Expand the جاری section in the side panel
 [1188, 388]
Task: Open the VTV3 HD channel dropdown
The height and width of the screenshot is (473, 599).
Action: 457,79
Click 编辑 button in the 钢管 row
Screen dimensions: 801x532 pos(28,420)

What you will do
Copy exactly, please, the span of lines that begins at the line with "The height and" and ends at the last line of the data, both included.

Result below
The height and width of the screenshot is (473, 599).
Action: 457,79
Click 编辑 button in the 钢管 row
Screen dimensions: 801x532 pos(28,420)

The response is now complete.